When the U.N. and the WEF call for a circular economy I don't think this is what they mean.
From The Register September 29:
Bubble, you say? OpenAI will borrow billions to pay Big Red, who will borrow billions on the hope OpenAI pays it
As part of its $300 billion cloud compute contract with OpenAI, Oracle may need to borrow roughly $100 billion over the next four years to build the datacenters required, according to KeyBanc's projections.

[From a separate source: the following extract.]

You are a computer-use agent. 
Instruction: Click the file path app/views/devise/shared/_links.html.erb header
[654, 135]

KeyBanc Capital Markets reportedly estimates that Big Red may need to raise about $25 billion a year in debt over the next four years if it intends to build all the extra cloud compute infrastructure required as part of a deal the company signed with OpenAI earlier this month. Where that funding will come from is anyone's guess, but it makes this one of the largest deals in AI look increasingly like one propped up by debt that, were the AI bubble ever to pop, could mean a lot of unpaid bills.
The OpenAI agreement sent Oracle shares soaring earlier this month after the company confirmed the deal in its Q1 FY26 earnings call, which indicated that its total remaining performance obligations (RPO - a backlog of contracted revenue still to be delivered and recognized) ballooned by 359 percent year-over-year to reach $455 billion.

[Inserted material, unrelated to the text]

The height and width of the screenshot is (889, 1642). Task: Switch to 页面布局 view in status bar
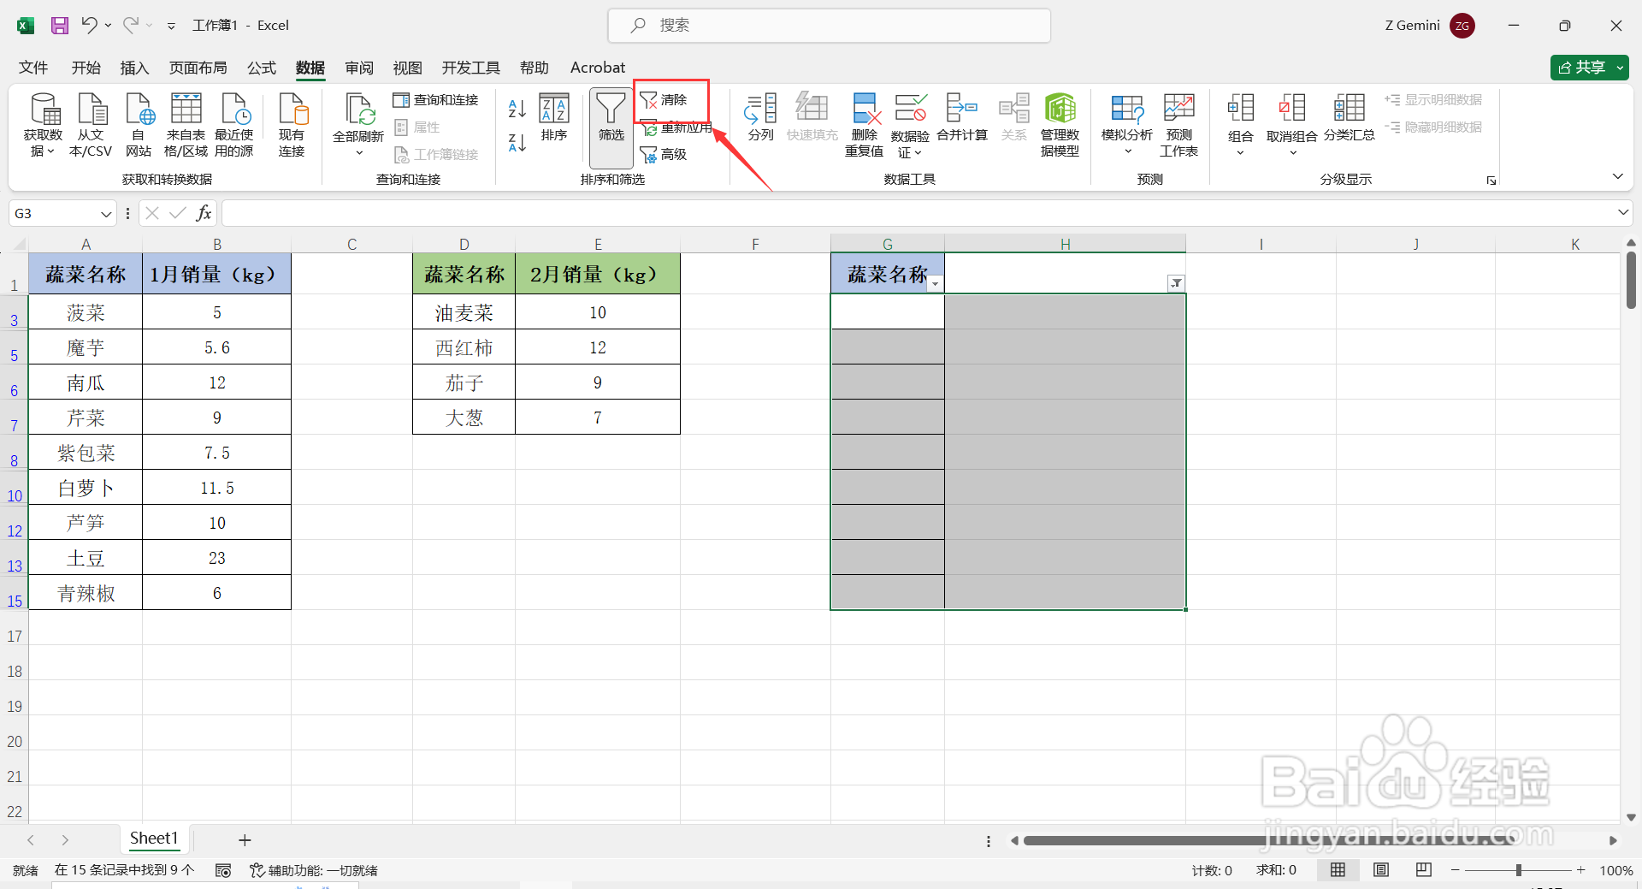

As reported by the Wall Street Journal, the financial soothsayers at KeyBanc don't think Oracle has anywhere near enough cash to build out the infrastructure. It's going to need to earn the bulk of that RPO - and with good reason. Oracle had around $82.2 billion in long-term debt as of Aug. 31, plus $18 billion worth of bonds it put on offer in September to fund its AI-fueled expansion plans.

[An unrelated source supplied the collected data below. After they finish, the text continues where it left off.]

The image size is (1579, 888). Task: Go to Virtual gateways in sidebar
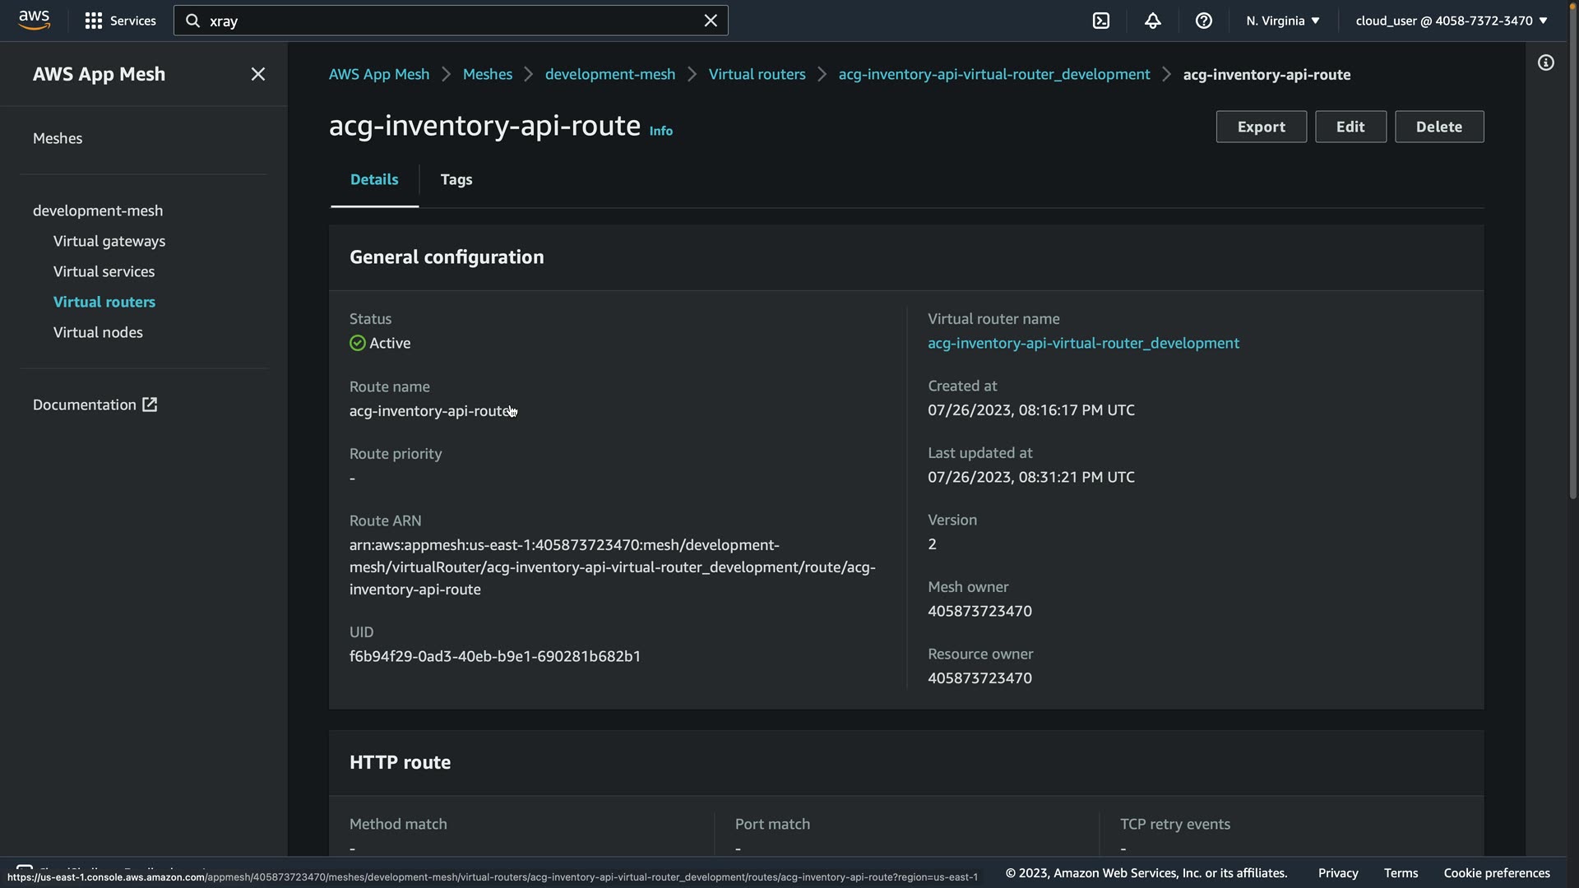[x=109, y=241]
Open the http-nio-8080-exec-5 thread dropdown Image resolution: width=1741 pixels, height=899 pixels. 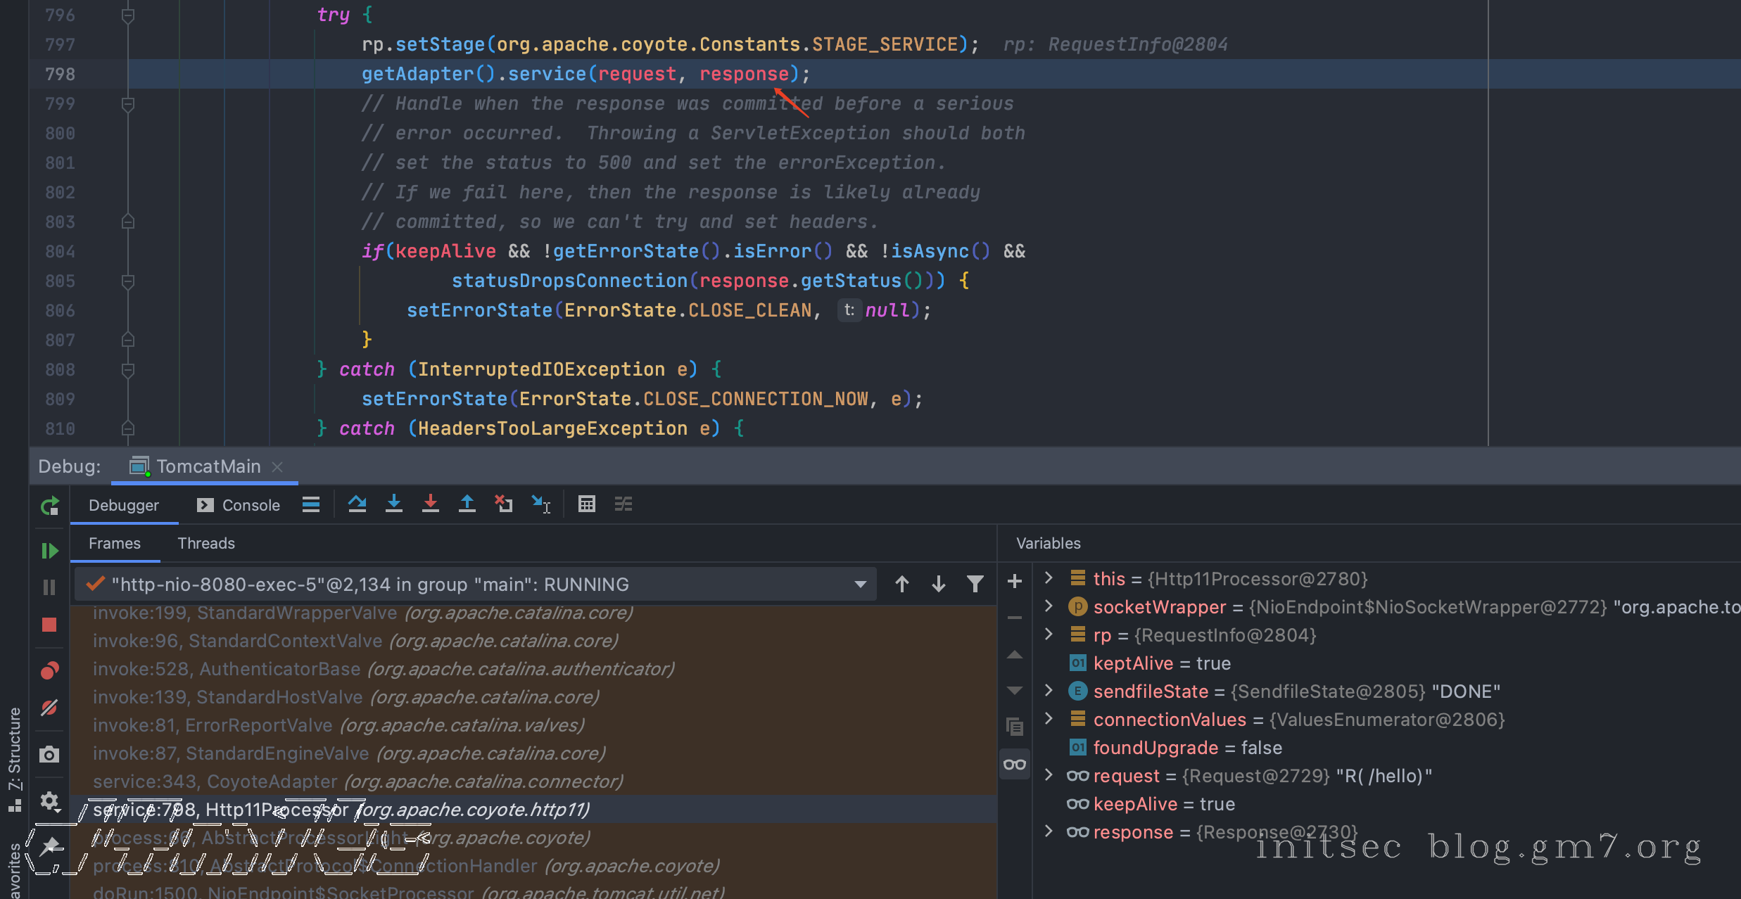(859, 584)
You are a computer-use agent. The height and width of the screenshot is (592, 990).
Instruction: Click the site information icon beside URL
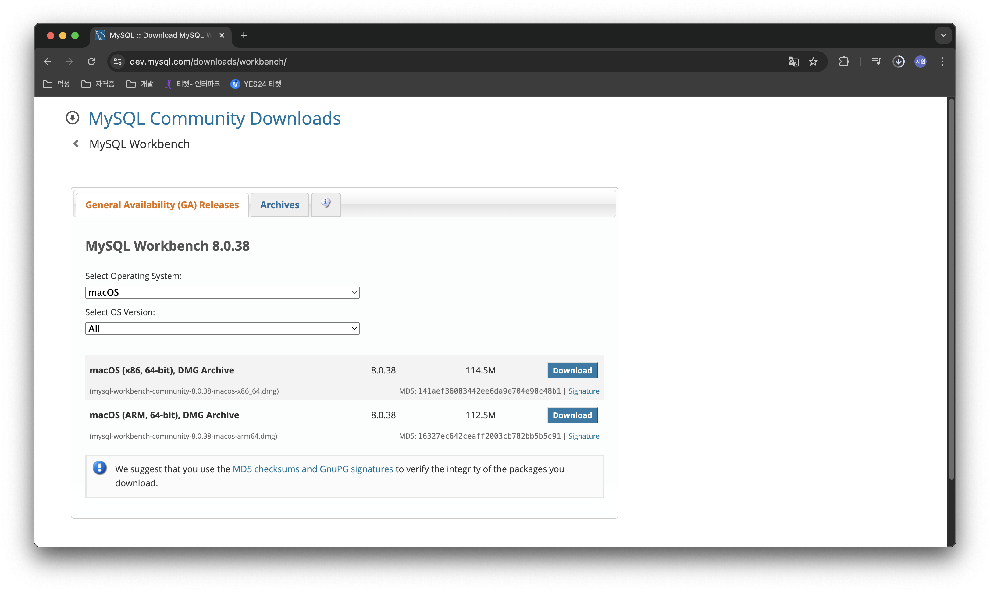click(x=118, y=61)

According to Big Red's most recent earnings statement, Oracle has around $10 billion worth of cash and equivalents on hand, and around $9 billion of debt due within a year. Additionally, Oracle's free cash flow has declined 152 percent [sic] YoY on the back of a massive increase in capex, with the company spending $8.5 billion in Q1 26, up from $2.3 billion a year earlier....
....MUCH MORE
I don't understand the 152% decline figure but am too lazy to check.